When you consider how life in American has gone downhill since 2000 (think 9/11 and the endless wars since, the financial meltdown of 2008, loss of faith in every political institution, embittered political divide), you may ask how did we get this way? Transaction Man provides some of the answers. Coupled with The Meritocracy Trap, this book outlines how all of the components that defined “the American Dream” have unraveled so quickly. Lemann, the former dean of the Columbia Journalism School, tells the multithreaded story through four mostly unknown or forgotten characters. One is Adolf Berle, an advisor to FDR. Another is Robert Baldwin, head of Morgan Stanley in the 1970s. The economist Michael Jensen and a GM car dealer in Illinois round out the mix. Centering the book on these four characters and their friends, families and colleagues situates the lofty themes of the book on recognizable human levels. Making appearances are luminaries such as Bill Clinton, Peter Drucker, Reid Hoffman, Alan Greenspan, Milton Friedman and dozens of others in a sprawling account of how Wall Street, in the service of maximizing shareholder value, dismantled the corporate and government structures that created so much long-term investment and distributed prosperity. Advisors who aspire to serve a mix of investors will find much in this book helpful to better understand the dynamics that shape investments in an economy dominated by transaction men.

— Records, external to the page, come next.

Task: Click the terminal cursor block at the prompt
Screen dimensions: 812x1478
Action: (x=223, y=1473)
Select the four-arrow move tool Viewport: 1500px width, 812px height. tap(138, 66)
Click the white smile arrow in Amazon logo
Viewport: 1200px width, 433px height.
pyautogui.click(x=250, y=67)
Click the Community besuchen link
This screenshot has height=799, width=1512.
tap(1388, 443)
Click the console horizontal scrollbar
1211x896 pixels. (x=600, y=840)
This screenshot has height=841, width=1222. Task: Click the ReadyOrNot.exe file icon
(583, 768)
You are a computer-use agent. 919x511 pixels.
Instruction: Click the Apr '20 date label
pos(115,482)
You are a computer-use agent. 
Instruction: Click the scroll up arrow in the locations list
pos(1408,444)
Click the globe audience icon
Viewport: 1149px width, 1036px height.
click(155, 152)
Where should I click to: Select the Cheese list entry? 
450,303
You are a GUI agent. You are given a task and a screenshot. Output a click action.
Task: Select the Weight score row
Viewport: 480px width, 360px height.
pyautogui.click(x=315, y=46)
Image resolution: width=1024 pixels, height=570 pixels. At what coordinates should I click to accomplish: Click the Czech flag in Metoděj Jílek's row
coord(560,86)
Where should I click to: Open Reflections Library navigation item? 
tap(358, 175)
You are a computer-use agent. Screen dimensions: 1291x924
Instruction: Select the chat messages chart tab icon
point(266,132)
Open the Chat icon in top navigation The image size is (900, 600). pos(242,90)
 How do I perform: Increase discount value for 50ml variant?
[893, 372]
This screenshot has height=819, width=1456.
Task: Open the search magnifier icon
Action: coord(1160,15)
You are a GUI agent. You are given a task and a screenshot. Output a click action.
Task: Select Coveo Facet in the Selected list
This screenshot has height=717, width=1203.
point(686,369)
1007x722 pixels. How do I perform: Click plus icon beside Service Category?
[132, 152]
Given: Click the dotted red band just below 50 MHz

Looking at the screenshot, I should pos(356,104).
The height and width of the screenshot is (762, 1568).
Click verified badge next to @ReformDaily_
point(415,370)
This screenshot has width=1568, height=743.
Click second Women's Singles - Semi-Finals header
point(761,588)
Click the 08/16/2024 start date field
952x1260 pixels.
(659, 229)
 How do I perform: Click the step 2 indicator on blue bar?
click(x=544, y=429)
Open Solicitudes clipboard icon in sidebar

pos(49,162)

Imagine walking into an elevator with three of your Wall Street colleagues. The doors close and stay closed. “Welcome to the escape room,” displays the elevator panel monitor. “Your goal is simple. Get out alive.” Bonuses have just been distributed and three of the four investment bankers in the elevator are angry enough to kill. In alternating chapters, we meet Sara Hall as she recounts her experience working at Stanhope and Sons. Slowly readers come to understand what awful things the colleagues trapped in the elevator did to merit their predicament. Meanwhile, through Sara’s innocent eyes, we see finance types crazed by greed and arrogance as they prey on each other. Back in the elevator, a series of clues are presented. As the hours wear on, secrets are revealed, a pistol is brandished, blood is drawn. The thrills are real, but what earns this novel a place on this list are the finely observed truths about the plight of women professionals in financial services. Does the escape room actually offer an escape? No spoilers, but it may be that evading any escape room—literal or metaphoric—may require us to first change who we are.